The task:
The records are set out below this line. Return exactly the lines from the one containing "Chandigarh News (224, 1403)" through the last, and exclude the pictures.

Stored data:
#####

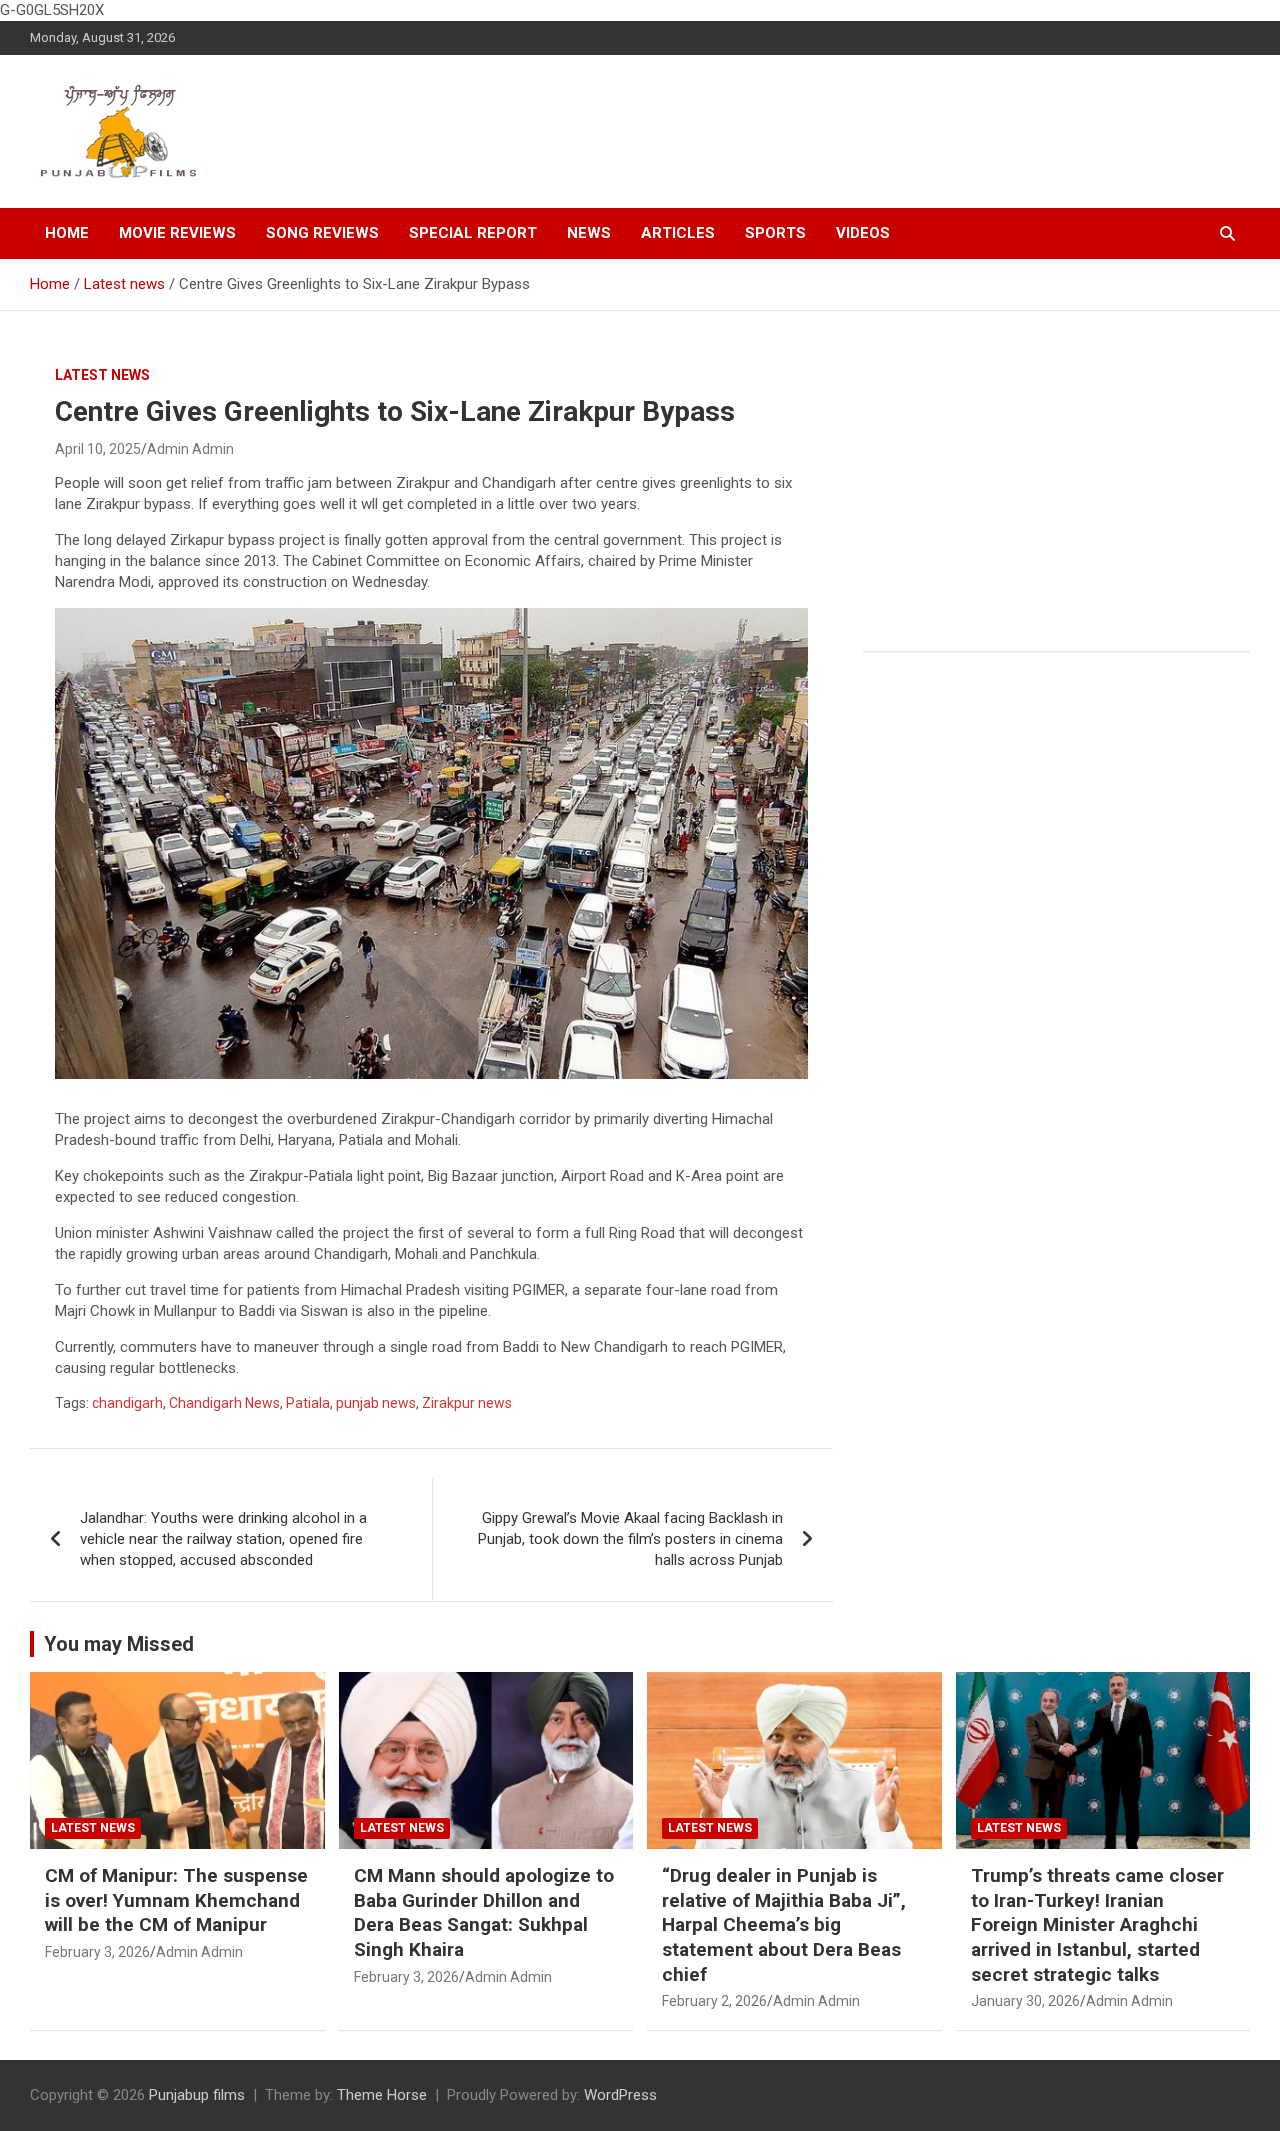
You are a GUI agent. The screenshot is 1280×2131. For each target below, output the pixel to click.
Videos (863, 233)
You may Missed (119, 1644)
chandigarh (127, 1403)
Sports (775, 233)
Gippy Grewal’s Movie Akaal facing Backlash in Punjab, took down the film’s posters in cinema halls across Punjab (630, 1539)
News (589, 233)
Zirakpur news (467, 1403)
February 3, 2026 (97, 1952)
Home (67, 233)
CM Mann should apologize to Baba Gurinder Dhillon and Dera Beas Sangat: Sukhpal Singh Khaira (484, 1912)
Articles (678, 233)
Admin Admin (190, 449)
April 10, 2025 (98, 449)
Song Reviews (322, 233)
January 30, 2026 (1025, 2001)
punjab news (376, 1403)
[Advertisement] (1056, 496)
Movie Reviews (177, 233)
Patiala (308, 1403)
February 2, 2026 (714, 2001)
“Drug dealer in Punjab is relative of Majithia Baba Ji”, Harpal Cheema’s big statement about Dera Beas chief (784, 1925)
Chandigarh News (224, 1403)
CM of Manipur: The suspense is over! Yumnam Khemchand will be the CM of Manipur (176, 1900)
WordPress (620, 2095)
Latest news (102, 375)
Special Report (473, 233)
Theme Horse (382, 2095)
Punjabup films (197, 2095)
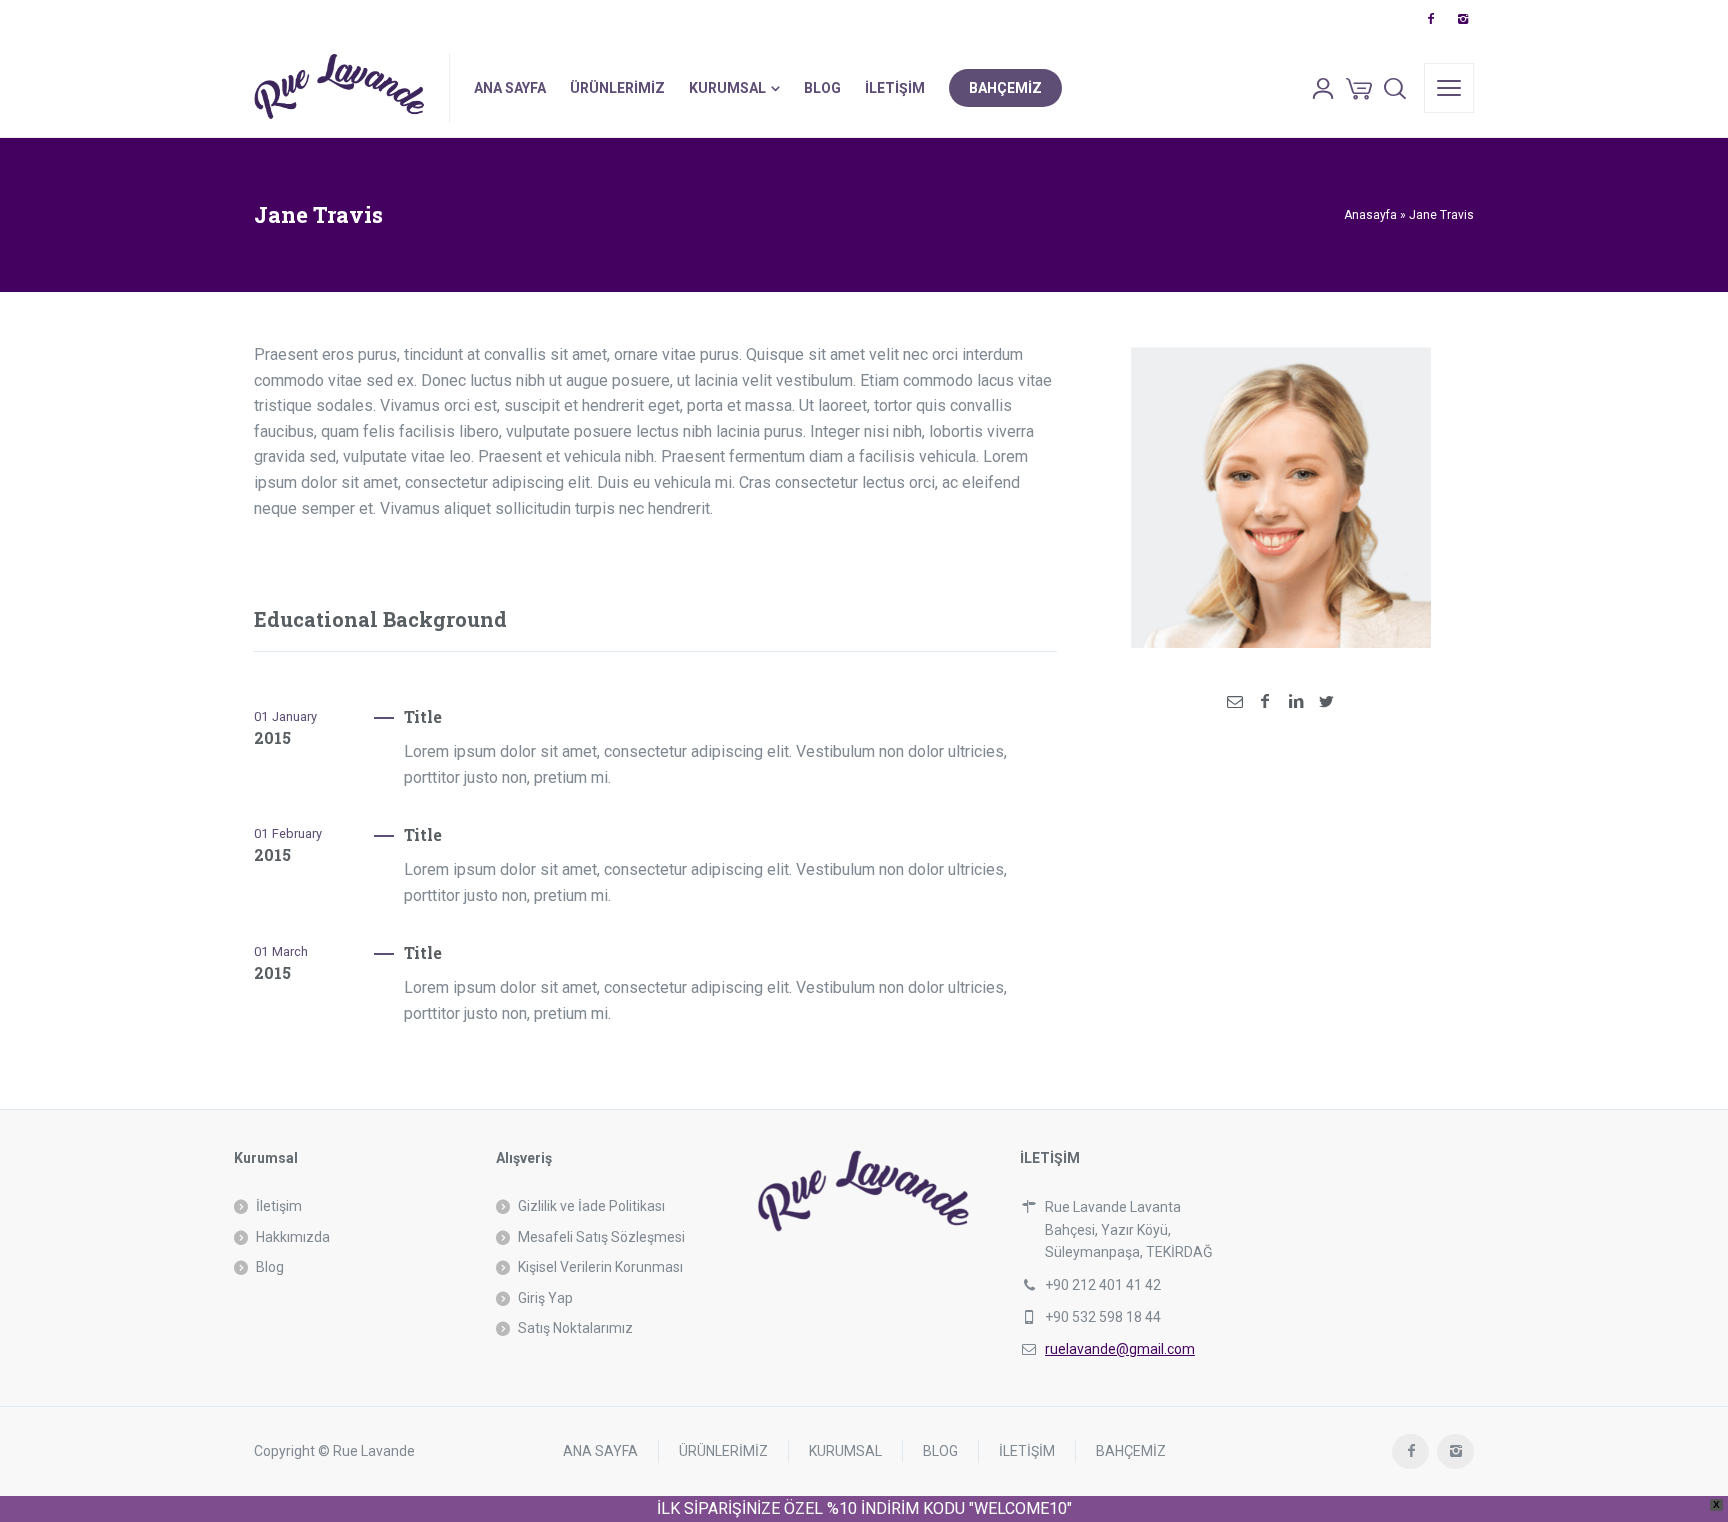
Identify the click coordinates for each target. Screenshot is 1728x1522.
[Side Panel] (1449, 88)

#####

Answer to this problem:
Chandigarh News (224, 1403)
CM of Manipur: The suspense is over! Yumnam Khemchand will be the CM of Manipur (176, 1900)
WordPress (620, 2095)
Latest news (102, 375)
Special Report (473, 233)
Theme Horse (382, 2095)
Punjabup films (197, 2095)
Identify the click coordinates for each target. Screenshot is 1728x1522.
[Side Panel] (1449, 88)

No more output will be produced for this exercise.